• Work required:
Copy the data below. Keep every line exactly as it is.

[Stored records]
---------------
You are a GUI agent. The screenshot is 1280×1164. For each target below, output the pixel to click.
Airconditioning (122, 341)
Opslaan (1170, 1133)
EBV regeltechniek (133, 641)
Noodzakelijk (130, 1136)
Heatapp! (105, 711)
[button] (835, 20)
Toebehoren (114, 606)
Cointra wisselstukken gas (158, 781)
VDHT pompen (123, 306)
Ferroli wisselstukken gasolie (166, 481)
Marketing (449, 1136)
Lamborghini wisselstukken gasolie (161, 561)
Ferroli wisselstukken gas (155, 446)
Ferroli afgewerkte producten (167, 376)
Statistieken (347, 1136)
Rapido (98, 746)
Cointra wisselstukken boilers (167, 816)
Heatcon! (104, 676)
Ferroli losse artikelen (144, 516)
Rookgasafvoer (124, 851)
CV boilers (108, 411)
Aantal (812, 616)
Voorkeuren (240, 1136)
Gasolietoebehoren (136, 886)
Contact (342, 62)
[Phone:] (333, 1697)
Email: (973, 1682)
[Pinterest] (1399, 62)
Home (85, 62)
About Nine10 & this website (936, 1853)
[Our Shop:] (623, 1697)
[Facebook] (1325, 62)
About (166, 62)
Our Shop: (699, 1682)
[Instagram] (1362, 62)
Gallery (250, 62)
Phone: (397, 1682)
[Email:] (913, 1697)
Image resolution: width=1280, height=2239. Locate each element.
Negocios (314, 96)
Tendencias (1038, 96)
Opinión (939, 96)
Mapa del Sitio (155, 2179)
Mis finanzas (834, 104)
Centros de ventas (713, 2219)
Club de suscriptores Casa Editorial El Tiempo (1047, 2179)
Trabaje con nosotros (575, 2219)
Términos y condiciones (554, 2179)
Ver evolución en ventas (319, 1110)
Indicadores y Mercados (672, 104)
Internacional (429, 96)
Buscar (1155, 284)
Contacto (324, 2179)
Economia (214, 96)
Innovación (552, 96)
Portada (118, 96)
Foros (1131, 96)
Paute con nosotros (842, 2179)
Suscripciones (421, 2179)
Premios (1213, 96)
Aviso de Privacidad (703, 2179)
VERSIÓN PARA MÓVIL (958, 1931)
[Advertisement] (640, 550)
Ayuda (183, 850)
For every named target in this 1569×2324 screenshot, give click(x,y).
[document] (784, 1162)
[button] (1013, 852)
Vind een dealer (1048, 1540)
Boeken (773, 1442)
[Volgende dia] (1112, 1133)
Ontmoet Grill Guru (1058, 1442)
---------------
• Answer section:
You are a GUI agent. The screenshot is 1280×1164. For each target below, output the pixel to click.
Airconditioning (122, 341)
Opslaan (1170, 1133)
EBV regeltechniek (133, 641)
Noodzakelijk (130, 1136)
Heatapp! (105, 711)
[button] (835, 20)
Toebehoren (114, 606)
Cointra wisselstukken gas (158, 781)
VDHT pompen (123, 306)
Ferroli wisselstukken gasolie (166, 481)
Marketing (449, 1136)
Lamborghini wisselstukken gasolie (161, 561)
Ferroli wisselstukken gas (155, 446)
Ferroli afgewerkte producten (167, 376)
Statistieken (347, 1136)
Rapido (98, 746)
Cointra wisselstukken boilers (167, 816)
Heatcon! (104, 676)
Ferroli losse artikelen (144, 516)
Rookgasafvoer (124, 851)
CV boilers (108, 411)
Aantal (812, 616)
Voorkeuren (240, 1136)
Gasolietoebehoren (136, 886)
Contact (342, 62)
[Phone:] (333, 1697)
Email: (973, 1682)
[Pinterest] (1399, 62)
Home (85, 62)
About Nine10 & this website (936, 1853)
[Our Shop:] (623, 1697)
[Facebook] (1325, 62)
About (166, 62)
Our Shop: (699, 1682)
[Instagram] (1362, 62)
Gallery (250, 62)
Phone: (397, 1682)
[Email:] (913, 1697)
Image resolution: width=1280, height=2239. Locate each element.
Negocios (314, 96)
Tendencias (1038, 96)
Opinión (939, 96)
Mapa del Sitio (155, 2179)
Mis finanzas (834, 104)
Centros de ventas (713, 2219)
Club de suscriptores Casa Editorial El Tiempo (1047, 2179)
Trabaje con nosotros (575, 2219)
Términos y condiciones (554, 2179)
Ver evolución en ventas (319, 1110)
Indicadores y Mercados (672, 104)
Internacional (429, 96)
Buscar (1155, 284)
Contacto (324, 2179)
Economia (214, 96)
Innovación (552, 96)
Portada (118, 96)
Foros (1131, 96)
Paute con nosotros (842, 2179)
Suscripciones (421, 2179)
Premios (1213, 96)
Aviso de Privacidad (703, 2179)
VERSIÓN PARA MÓVIL (958, 1931)
[Advertisement] (640, 550)
Ayuda (183, 850)
For every named target in this 1569×2324 screenshot, give click(x,y).
[document] (784, 1162)
[button] (1013, 852)
Vind een dealer (1048, 1540)
Boeken (773, 1442)
[Volgende dia] (1112, 1133)
Ontmoet Grill Guru (1058, 1442)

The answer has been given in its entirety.